Ponyofdoom · 06/06/2012 23:53

So sorry Angelpoppy; I think I feel the same as you..my darling Mum died 2010 too, I loved her more than anyone, she was my best friend. My dad died a few years before so I feel very alone too. Hugs to you and the other posters who have lost their Mum. I guess we just get through one day at a time xxx

t875 · 07/06/2012 20:49

I am going through this. I lost my mum 2 mths ago and I miss her like crazy. I am struggling loads right now with my youngests birthday coming up and knowing my mum would have been excited and heavily involved. But I miss I can't talk to her and her answer. Or just to give her a big hug Just kills some days it really does.

I keep her memory alive and talk to her but the void is huge some days.

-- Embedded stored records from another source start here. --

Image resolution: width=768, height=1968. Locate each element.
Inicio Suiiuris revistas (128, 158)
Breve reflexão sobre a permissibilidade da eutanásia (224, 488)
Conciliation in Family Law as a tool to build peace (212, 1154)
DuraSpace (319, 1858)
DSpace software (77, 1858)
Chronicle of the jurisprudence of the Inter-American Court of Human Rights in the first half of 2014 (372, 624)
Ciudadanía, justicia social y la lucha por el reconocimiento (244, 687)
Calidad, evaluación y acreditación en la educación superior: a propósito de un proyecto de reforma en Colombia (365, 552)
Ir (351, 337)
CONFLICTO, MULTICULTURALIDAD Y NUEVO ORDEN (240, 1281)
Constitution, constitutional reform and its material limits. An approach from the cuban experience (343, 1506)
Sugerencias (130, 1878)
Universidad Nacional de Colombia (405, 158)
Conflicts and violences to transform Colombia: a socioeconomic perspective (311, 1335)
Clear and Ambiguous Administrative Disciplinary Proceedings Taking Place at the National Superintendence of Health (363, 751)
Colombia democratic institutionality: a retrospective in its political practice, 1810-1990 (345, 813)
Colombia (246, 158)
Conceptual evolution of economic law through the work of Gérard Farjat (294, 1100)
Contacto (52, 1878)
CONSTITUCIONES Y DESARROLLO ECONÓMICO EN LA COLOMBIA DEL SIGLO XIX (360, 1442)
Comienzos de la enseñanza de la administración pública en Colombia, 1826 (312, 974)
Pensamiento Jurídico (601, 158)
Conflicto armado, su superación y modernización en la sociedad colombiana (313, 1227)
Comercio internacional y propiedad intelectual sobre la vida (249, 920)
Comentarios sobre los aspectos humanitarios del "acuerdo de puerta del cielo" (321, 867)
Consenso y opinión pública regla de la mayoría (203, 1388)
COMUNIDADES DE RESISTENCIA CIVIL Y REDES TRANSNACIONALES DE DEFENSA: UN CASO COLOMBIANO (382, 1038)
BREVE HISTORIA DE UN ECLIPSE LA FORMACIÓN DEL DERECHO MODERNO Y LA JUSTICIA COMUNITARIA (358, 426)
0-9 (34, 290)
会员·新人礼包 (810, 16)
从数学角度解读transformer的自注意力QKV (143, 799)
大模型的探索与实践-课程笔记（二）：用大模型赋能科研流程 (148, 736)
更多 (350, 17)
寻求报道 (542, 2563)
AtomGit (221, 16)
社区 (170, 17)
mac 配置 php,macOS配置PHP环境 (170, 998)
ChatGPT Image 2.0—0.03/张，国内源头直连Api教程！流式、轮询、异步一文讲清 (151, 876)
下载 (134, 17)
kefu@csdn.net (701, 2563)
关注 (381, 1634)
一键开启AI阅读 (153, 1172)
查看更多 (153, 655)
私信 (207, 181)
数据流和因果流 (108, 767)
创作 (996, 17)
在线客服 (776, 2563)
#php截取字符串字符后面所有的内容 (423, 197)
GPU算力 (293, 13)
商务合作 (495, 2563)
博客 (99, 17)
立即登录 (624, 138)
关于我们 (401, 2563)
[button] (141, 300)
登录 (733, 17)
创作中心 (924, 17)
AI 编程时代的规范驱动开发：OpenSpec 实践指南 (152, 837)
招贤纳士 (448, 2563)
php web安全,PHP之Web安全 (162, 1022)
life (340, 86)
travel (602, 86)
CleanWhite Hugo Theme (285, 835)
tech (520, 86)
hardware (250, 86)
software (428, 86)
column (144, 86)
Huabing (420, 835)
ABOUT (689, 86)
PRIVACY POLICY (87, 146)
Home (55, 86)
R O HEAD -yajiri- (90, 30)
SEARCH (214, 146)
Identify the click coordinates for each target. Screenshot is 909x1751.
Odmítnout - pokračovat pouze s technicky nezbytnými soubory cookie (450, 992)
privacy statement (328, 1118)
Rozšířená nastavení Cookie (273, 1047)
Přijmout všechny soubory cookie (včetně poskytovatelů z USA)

So sorry to hear of everyone's loss of their mums on this thread my thought are with you all x

CoffeeDog · 09/06/2012 13:17

My mum died last month - i miss her and often pick up my phone to call her....

I went to the remeberance garden in the church yard for the first time today since the internment of her ashes. I was worried i wouldn't remeber where she was (waiting for a plauque still could be 3 months ;( )

I saw that there were already 2 more sets of flowers there It seems me sis and dad all went this morning ;)

t875 · 11/06/2012 00:33

ah you all thought the same bet that was nice for you.. hope you are ok. and getting through your days the best you can. x

littlemefi · 12/06/2012 21:42

My mum died in February, she was only 71. I miss her so much...I just went to ring her and remembered she has gone; I feel so cheated. I have a 2 year old dd and I talk to her about 'Granny'; I don't want her to forget.
Sorry to hear of all your losses...thinking of you going through this time.